(What you have to do): Gather, from the listing beneath this task, every line holding the string "computer".

******

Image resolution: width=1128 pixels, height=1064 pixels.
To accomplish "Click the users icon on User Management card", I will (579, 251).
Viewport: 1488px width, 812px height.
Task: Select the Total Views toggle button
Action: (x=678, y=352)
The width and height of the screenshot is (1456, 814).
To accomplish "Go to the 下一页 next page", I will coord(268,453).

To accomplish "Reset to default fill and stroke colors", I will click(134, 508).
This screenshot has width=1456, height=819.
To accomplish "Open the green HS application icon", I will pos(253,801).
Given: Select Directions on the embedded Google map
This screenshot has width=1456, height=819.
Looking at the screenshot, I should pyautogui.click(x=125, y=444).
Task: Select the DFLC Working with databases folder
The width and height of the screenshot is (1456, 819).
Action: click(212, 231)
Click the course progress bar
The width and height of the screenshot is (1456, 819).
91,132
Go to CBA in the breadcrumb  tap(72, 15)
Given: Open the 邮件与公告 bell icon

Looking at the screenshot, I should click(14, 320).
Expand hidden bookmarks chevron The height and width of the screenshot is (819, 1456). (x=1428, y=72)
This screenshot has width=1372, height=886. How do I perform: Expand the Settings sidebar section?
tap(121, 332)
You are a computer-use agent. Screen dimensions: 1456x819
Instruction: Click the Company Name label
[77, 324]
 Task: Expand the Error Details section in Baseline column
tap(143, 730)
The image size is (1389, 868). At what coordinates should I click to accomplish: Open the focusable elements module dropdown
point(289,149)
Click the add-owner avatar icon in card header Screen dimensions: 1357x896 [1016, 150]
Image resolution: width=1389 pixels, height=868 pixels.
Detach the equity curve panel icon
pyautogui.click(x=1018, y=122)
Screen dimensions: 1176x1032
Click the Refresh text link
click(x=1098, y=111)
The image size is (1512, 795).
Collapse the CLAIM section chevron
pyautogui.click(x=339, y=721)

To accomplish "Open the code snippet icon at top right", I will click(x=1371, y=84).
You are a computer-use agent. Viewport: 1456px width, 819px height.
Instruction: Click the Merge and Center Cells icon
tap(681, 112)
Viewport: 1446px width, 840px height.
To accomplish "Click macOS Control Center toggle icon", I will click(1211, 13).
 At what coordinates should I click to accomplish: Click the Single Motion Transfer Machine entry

******

(Answer section):
You are a computer-use agent. Screen dimensions: 1456x819
You are a computer-use agent. Viewport: 1456px width, 819px height.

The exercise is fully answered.